All Products
Search
Document Center

DataWorks:Build an enterprise data warehouse based on AnalyticDB for MySQL

Last Updated:Mar 27, 2026

This tutorial shows you how to set up an enterprise data warehouse on AnalyticDB for MySQL using DataWorks. By the end, you will have:

  • Added an AnalyticDB for MySQL data source and verified network connectivity

  • Configured an IP address whitelist to allow DataWorks to access your cluster

  • Created a workflow with a batch synchronization node and a data development node

  • Deployed the pipeline and monitored scheduled runs in Operation Center

  • Managed metadata in Data Catalog

Prerequisites

Before you begin, make sure you have:

  • A DataWorks workspace. See Create a workspace.

  • An AnalyticDB for MySQL cluster deployed in a virtual private cloud (VPC). If your cluster uses V3.0, create the database username and password in the AnalyticDB for MySQL console before proceeding.

  • A serverless resource group (recommended) or an old-version exclusive resource group for scheduling. Other resource group types cannot connect to VPC-deployed AnalyticDB for MySQL clusters and will time out.

Add an AnalyticDB for MySQL data source

Connect your AnalyticDB for MySQL cluster to DataWorks so nodes can read from and write to it.

  1. Log on to the DataWorks console. In the top navigation bar, select the region. In the left-side navigation pane, choose More > Management Center, select your workspace from the drop-down list, and click Go to Management Center.

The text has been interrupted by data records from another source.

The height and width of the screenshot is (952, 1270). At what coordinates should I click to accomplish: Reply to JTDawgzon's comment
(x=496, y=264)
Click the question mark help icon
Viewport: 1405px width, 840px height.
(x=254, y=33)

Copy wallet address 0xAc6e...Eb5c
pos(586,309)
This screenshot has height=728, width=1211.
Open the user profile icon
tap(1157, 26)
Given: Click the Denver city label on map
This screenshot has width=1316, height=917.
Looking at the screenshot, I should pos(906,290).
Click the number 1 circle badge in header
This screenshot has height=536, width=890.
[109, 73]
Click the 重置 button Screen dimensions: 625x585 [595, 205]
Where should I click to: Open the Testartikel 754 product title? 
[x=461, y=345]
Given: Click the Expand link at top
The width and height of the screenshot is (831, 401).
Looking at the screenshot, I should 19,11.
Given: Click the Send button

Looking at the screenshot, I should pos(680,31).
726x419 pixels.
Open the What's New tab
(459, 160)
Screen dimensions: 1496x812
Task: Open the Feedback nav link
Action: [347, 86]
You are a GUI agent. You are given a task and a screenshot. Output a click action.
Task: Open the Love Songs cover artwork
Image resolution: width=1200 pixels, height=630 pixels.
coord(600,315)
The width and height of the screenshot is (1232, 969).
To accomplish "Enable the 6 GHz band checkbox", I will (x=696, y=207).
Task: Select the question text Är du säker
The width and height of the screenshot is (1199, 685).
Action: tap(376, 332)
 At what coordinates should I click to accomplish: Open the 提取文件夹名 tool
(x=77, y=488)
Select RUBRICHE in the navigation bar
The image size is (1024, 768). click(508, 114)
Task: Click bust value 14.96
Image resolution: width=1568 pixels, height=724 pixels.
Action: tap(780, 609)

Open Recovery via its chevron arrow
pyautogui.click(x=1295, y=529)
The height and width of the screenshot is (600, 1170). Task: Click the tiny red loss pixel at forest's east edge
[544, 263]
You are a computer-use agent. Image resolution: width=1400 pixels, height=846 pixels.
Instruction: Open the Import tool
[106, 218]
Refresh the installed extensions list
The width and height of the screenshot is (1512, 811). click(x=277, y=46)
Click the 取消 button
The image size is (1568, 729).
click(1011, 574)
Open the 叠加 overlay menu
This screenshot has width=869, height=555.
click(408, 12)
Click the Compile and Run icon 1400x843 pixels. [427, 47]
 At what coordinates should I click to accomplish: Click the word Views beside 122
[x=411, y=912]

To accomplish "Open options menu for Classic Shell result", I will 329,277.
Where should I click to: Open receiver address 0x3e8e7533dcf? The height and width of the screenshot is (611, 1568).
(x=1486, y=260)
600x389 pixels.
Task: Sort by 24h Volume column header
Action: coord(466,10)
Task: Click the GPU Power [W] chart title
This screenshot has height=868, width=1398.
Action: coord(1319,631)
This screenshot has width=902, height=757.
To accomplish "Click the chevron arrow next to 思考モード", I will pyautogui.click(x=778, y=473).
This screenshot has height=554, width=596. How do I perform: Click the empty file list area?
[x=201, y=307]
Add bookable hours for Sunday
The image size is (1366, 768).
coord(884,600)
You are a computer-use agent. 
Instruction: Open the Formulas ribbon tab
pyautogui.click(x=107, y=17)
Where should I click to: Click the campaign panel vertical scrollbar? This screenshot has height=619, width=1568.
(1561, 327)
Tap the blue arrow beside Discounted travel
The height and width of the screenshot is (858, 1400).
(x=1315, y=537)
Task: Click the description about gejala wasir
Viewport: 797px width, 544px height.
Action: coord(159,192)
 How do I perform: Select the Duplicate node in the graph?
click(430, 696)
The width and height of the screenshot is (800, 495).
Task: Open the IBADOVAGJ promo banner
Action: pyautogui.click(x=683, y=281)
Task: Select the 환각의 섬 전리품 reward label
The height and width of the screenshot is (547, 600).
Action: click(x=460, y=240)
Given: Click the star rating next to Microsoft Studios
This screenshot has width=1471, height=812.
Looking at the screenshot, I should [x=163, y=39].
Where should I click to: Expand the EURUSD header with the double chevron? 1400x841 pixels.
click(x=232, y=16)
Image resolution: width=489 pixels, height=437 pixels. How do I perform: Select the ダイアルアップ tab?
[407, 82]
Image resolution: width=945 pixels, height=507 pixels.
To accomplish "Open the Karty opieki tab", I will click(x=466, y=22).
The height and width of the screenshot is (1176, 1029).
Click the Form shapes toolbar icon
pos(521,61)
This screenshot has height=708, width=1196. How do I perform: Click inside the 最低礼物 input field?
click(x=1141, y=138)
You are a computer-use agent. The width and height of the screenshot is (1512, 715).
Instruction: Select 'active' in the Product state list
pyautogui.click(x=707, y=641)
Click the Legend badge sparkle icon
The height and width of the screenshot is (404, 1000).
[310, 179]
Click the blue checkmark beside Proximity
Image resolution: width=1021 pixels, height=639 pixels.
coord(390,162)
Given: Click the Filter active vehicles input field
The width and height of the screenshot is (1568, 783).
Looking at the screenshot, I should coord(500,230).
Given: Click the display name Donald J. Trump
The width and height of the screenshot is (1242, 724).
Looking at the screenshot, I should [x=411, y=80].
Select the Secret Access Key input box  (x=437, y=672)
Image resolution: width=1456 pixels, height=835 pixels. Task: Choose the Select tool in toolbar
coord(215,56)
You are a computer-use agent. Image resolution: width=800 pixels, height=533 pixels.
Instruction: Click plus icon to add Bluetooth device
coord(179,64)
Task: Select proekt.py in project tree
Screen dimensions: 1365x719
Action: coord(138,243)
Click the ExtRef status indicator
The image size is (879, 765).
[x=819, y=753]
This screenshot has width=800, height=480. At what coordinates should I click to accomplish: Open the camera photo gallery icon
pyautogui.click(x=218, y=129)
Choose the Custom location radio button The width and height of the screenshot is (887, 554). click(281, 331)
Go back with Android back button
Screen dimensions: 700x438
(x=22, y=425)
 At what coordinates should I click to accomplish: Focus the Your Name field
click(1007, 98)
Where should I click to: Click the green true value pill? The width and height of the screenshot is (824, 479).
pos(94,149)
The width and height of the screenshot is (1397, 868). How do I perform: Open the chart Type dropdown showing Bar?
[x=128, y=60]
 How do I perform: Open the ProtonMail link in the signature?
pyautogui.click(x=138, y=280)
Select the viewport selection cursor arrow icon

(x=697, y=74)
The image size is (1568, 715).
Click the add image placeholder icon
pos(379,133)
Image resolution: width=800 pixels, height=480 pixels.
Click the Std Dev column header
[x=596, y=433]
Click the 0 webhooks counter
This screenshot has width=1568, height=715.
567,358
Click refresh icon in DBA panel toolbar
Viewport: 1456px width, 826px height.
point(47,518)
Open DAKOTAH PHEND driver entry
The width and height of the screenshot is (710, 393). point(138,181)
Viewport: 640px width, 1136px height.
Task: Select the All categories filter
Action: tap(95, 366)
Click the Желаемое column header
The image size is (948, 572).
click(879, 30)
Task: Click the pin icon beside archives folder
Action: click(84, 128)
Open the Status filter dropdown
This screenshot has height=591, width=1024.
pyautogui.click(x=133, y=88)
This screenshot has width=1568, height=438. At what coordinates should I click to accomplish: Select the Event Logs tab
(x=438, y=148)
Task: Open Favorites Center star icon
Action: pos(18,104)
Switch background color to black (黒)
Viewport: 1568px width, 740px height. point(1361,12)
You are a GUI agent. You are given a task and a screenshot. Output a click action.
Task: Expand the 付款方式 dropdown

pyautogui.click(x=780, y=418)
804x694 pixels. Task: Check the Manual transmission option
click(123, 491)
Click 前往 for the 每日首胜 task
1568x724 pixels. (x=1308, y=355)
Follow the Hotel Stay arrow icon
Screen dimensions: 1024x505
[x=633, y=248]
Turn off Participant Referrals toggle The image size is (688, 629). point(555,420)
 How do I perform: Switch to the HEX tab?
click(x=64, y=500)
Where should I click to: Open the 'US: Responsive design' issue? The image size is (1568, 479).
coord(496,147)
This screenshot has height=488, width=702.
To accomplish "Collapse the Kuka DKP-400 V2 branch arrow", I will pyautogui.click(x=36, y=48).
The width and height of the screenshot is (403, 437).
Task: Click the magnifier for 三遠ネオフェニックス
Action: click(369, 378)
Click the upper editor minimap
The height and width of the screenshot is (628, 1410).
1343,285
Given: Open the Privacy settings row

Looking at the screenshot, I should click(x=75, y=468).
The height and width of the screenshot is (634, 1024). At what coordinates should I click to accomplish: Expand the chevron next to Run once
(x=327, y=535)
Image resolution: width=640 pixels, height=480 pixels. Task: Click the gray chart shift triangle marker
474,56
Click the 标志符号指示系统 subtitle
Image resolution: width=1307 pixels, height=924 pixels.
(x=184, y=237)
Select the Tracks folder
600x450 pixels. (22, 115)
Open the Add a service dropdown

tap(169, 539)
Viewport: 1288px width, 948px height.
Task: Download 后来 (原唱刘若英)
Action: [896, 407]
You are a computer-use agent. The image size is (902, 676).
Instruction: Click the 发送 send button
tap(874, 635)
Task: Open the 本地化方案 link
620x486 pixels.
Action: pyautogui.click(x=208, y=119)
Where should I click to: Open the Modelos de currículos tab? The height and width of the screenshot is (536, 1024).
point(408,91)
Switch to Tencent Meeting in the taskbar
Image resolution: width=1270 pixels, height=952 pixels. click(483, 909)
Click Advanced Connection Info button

  2. In the left-side navigation pane of the SettingCenter page, click Data Sources.

  3. In the Add Data Source dialog box, click AnalyticDB for MySQL (V3.0).

  4. Configure the parameters. For details, see Add an AnalyticDB for MySQL 3.0 data source. Keep the following authentication requirements in mind:

    • V2.0: Use the AccessKey pair of your Alibaba Cloud account or a RAM user.

    • V3.0: Use the username and password of an AnalyticDB for MySQL V3.0 database. Create these credentials in the AnalyticDB for MySQL console before adding the data source.

  5. Find the resource group row and click Test Network Connectivity.

  6. After the connectivity test passes, click Complete Creation.

    Use a serverless resource group or an old-version exclusive resource group to run AnalyticDB for MySQL nodes that access a VPC-deployed cluster. For instructions, see Use serverless resource groups.

Configure the IP address whitelist

AnalyticDB for MySQL V3.0 uses an IP address whitelist to control inbound connections. Add your DataWorks resource group's IP address or CIDR block to the whitelist so the cluster accepts requests.

Choose the procedure that matches your network environment.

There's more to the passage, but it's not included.